Short Story – The Invisible Man

It really surprises me how many people forget. They’re always forgetting. They forget their mobile phones, they forget their car keys, they forget their books, their schoolwork, their dental appointments, and they forget their computer passwords. People forget everything.

Sometimes…even their mortality.

Mortality has always been one of the biggest problems in my opinion. I always find that it’s a case of someone being "brave" or "daring." They’re just sugar-coating it. While the forgetting of one’s mortality is an admittedly easy mistake, the description of the color it’s so often described in is just plain wrong. Every single time – they get the shade of red wrong. I’ve tried to tell them, but it’s only replaced by flags or everything on this silly planet that’s been colored black. I just can’t fathom it.

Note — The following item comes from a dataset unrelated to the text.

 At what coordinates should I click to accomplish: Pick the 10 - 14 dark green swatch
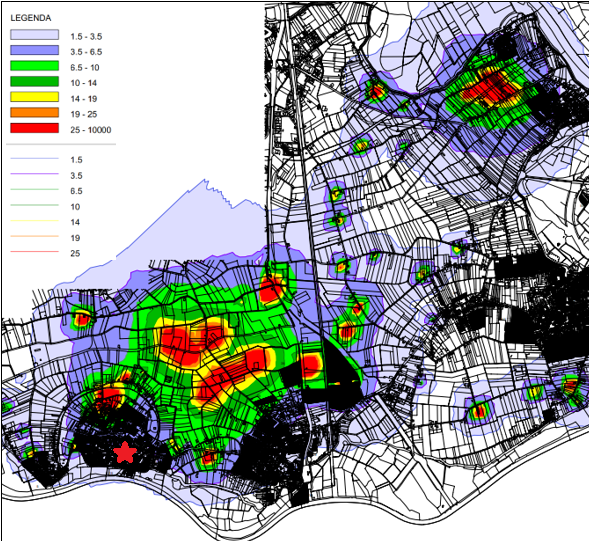click(x=35, y=82)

To be honest, the only thing that astounds me more than the forgetting of mortality, is the repitition of the exact same forgetfulness. You would think people would learn after so many times that’s not a good idea to run into a burning house after their dog, or that it might not be the smartest idea to see how much oncoming traffic one can dodge in comparison with their friend.

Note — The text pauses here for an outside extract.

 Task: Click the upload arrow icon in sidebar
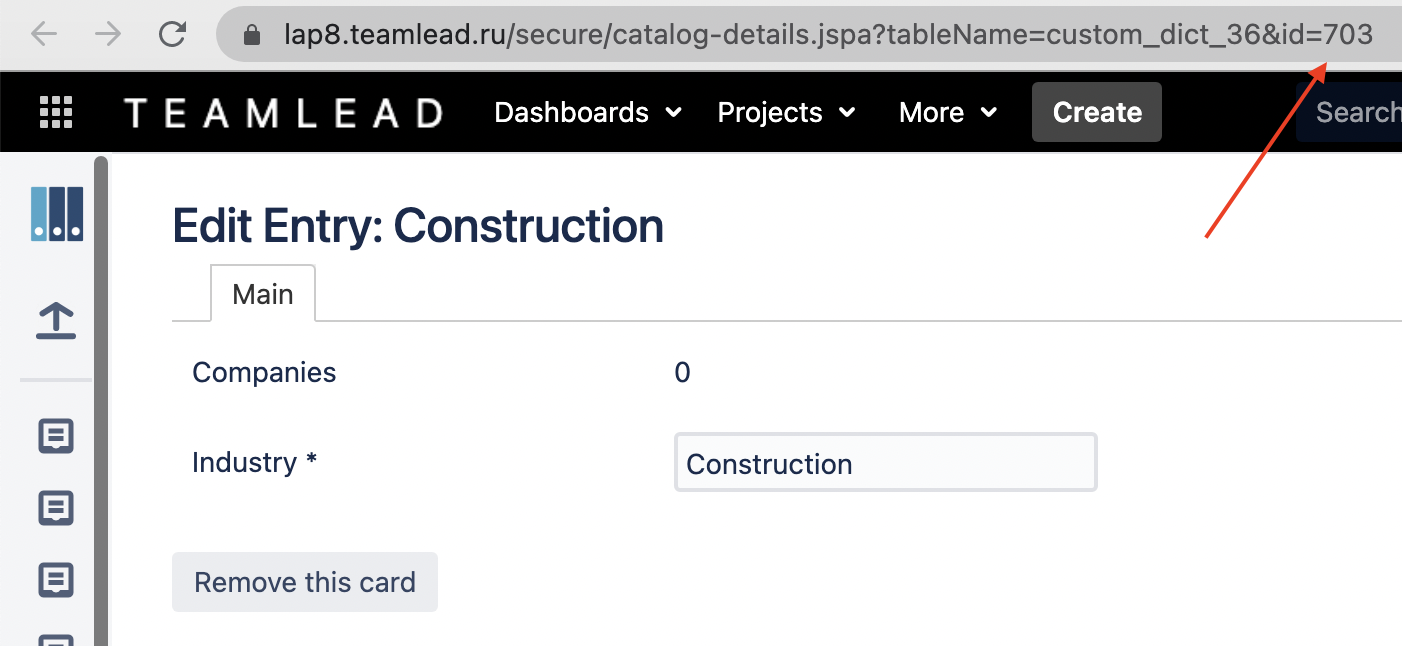(56, 321)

Sigh. Maybe I’m just out of touch with this whole "emotions" thing.

I guess it’s only to be assumed after thousands of years of doing the same thing over and over with nobody listening to you. I’ve been praised by poets and seers far and wide as being part of the "natural order" as if that had anything to do with it. The permanent chill I feel might be an effect, but I got used to it somewhere in the 20th century.

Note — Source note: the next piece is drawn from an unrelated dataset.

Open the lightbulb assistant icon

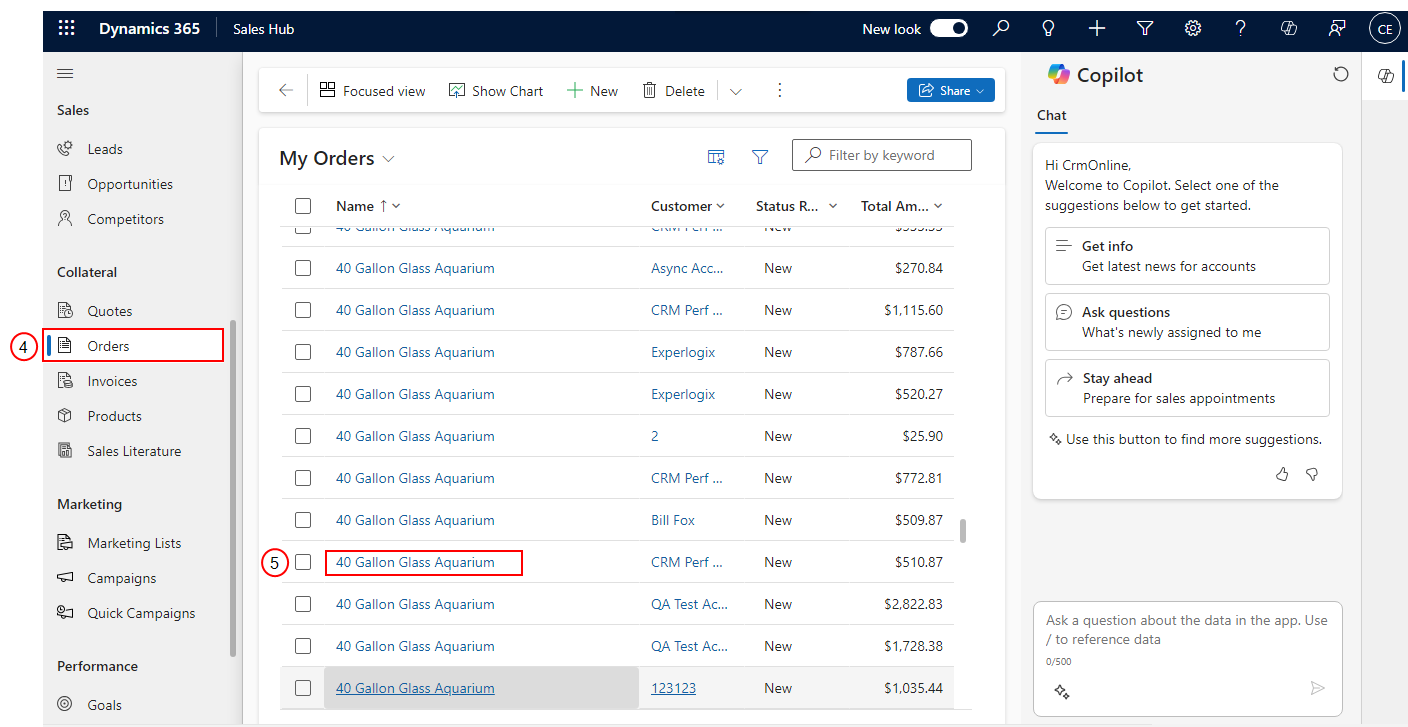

Although I can’t influence what people believe, when I get yet another group of regulars who arrive much too early, it only makes me shakes my head and sigh. It’s as if my job is meaningless…as if I’m invisible.

Humanity has aspired to some great things. Very impressive, and unforgettable things. But while others around them never forget their actions, they themselves seem to forget the most. What is it about "bravery" or "courage" that makes them such a popular amnesia supplement. I have to do my job – there’s no arguing that. But sometimes I wish that people would just remember the line between nobility and foolishness.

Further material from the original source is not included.